## What is expected
The line with "[Whatsapp] (477, 102)" and each line following it, up to the final line of the data, should be set down exactly; pictures stay out.

## Records for the task
▬▬▬▬▬▬

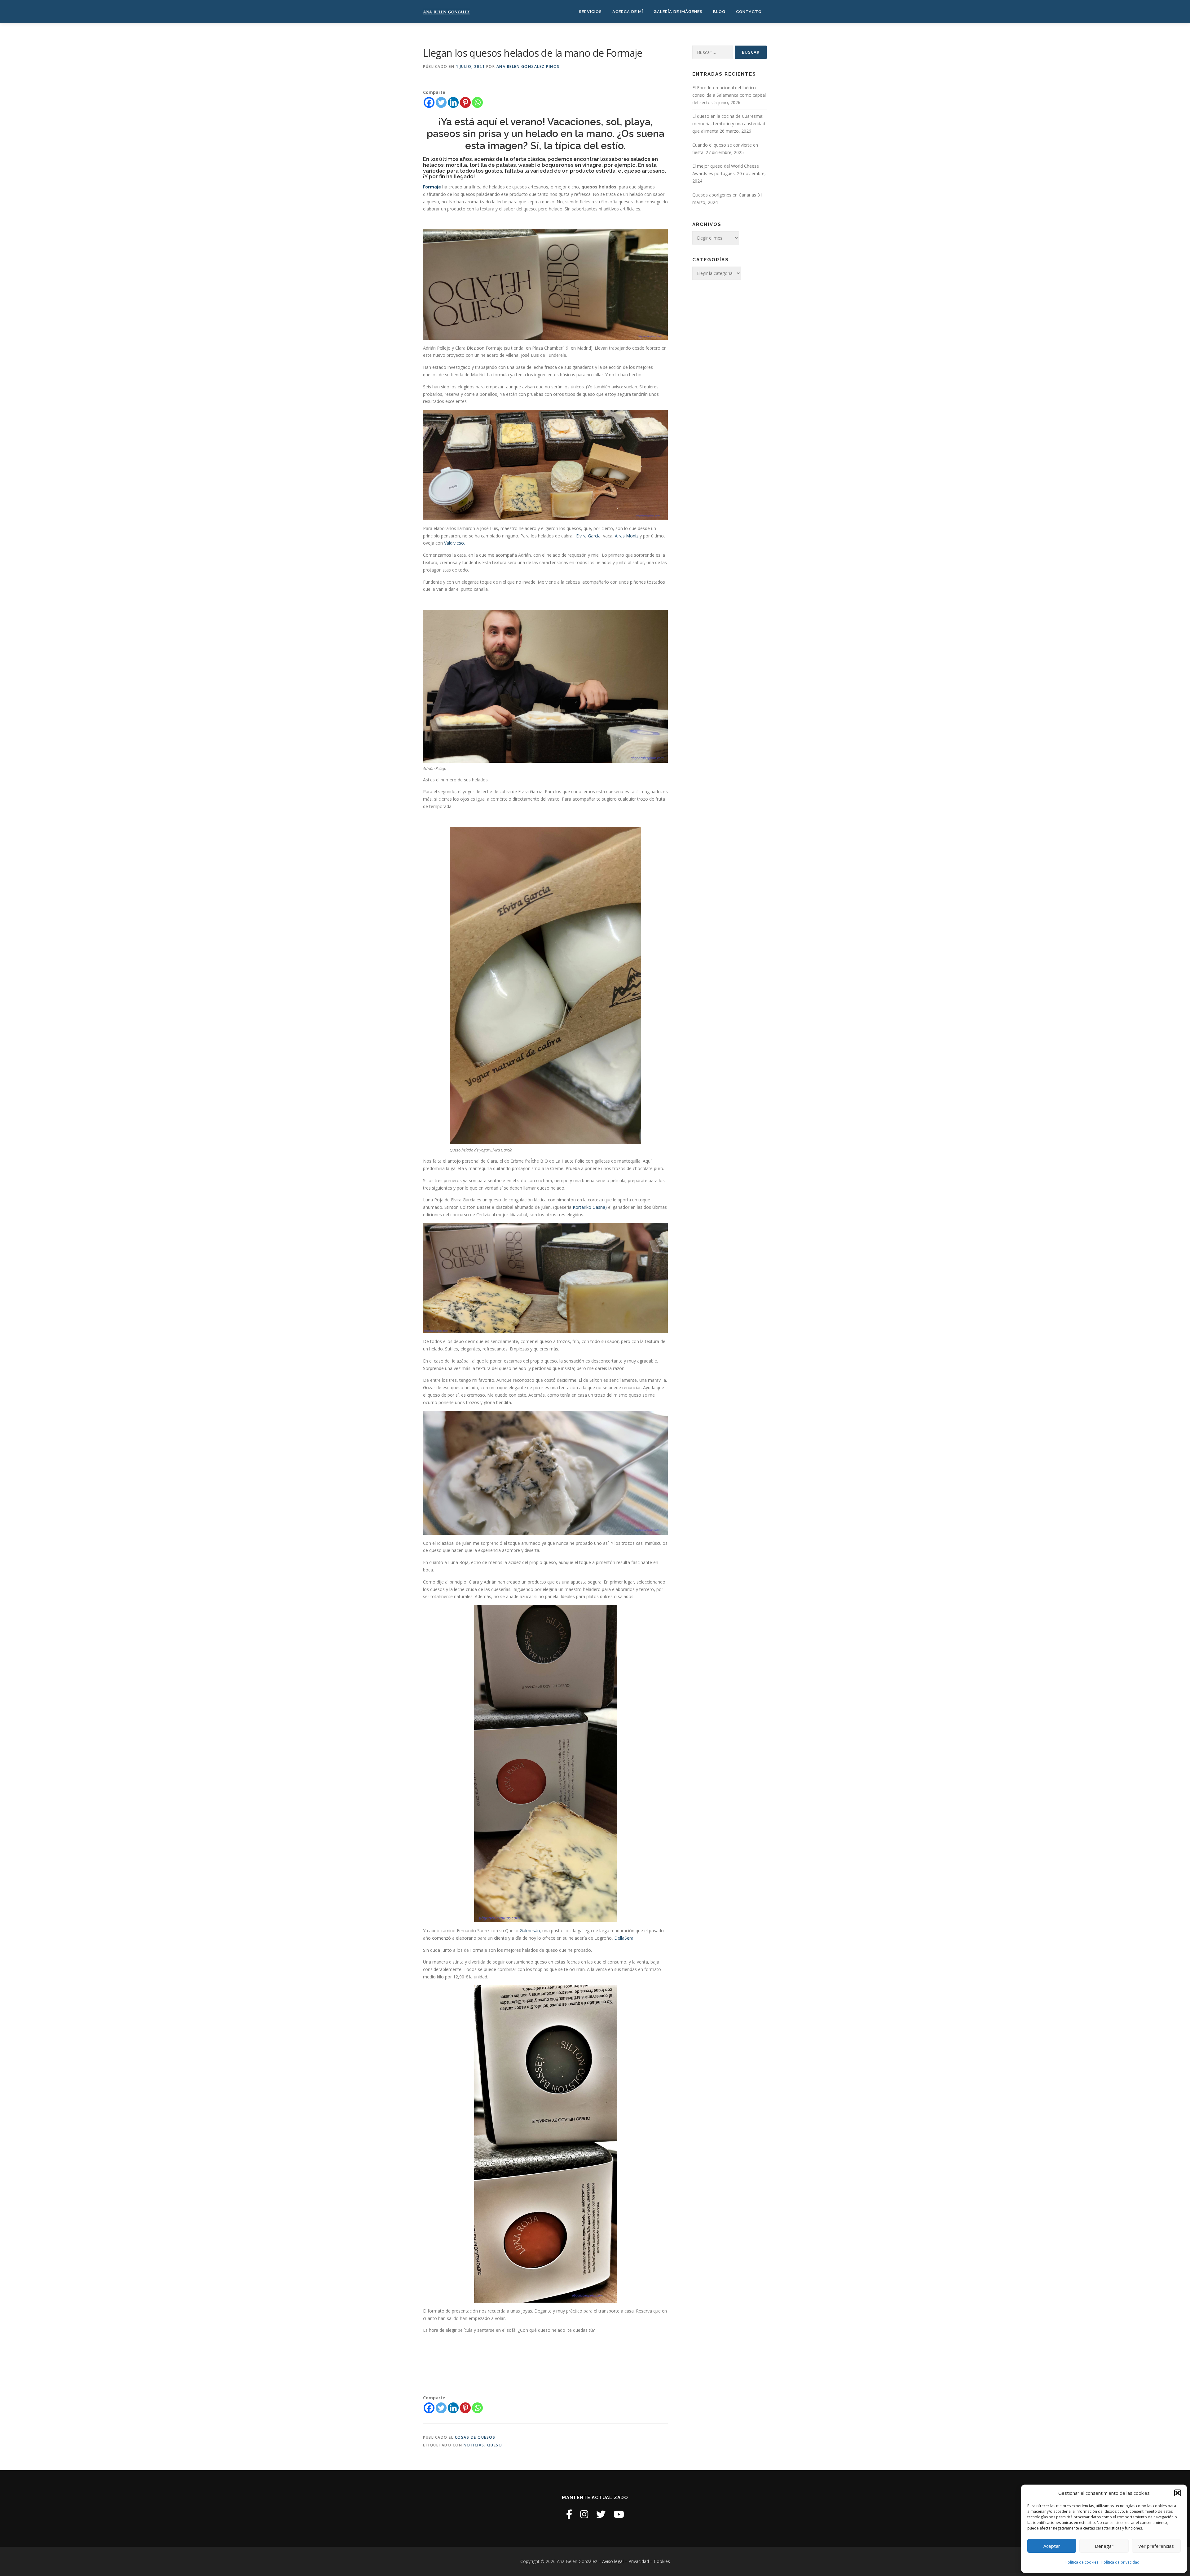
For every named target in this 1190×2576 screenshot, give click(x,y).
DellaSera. (624, 1938)
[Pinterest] (465, 102)
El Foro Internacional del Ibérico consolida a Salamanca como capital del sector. (729, 95)
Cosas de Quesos (475, 2437)
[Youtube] (619, 2514)
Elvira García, (589, 536)
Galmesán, (530, 1930)
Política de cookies (1081, 2562)
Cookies (662, 2561)
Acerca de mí (627, 11)
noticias (474, 2445)
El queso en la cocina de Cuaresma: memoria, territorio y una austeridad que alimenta (728, 123)
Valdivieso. (454, 543)
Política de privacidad (1120, 2562)
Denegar (1104, 2546)
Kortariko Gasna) (590, 1207)
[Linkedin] (453, 102)
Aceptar (1051, 2546)
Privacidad (638, 2561)
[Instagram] (584, 2514)
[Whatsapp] (477, 102)
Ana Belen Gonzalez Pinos (528, 66)
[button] (1178, 2493)
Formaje (432, 187)
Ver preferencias (1156, 2546)
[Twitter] (441, 102)
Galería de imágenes (678, 11)
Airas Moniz (626, 536)
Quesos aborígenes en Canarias (724, 195)
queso (494, 2445)
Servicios (590, 11)
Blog (719, 11)
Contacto (749, 11)
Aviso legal (613, 2561)
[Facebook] (429, 102)
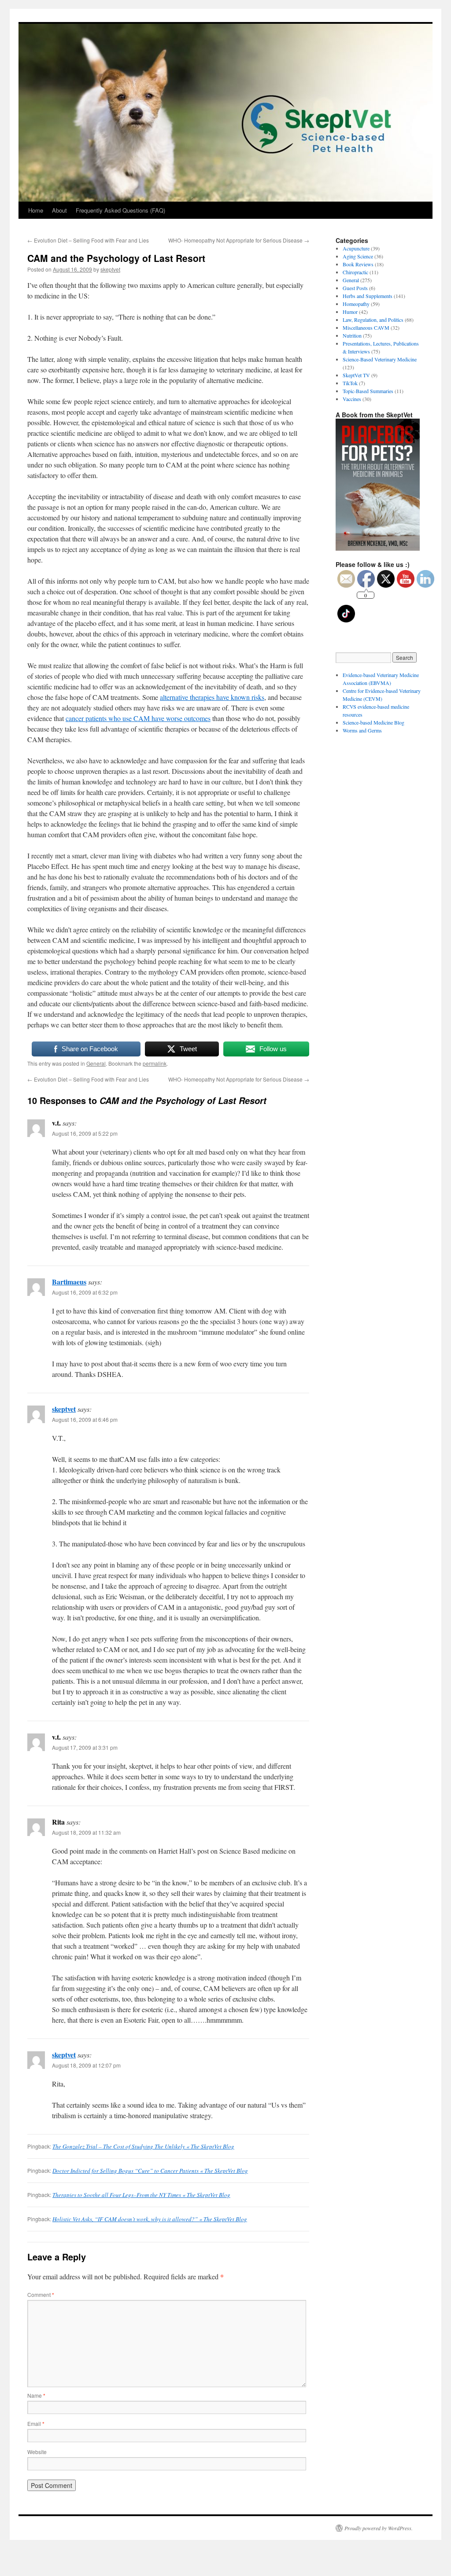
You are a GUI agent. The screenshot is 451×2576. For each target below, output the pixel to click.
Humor (350, 311)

▬▬▬▬▬▬

## The completed task
[Whatsapp] (477, 102)
Ana Belen Gonzalez Pinos (528, 66)
[button] (1178, 2493)
Formaje (432, 187)
Ver preferencias (1156, 2546)
[Twitter] (441, 102)
Galería de imágenes (678, 11)
Airas Moniz (626, 536)
Quesos aborígenes en Canarias (724, 195)
queso (494, 2445)
Servicios (590, 11)
Blog (719, 11)
Contacto (749, 11)
Aviso legal (613, 2561)
[Facebook] (429, 102)
You are a GUI agent. The screenshot is 451×2576. For each target below, output the pixel to click.
Humor (350, 311)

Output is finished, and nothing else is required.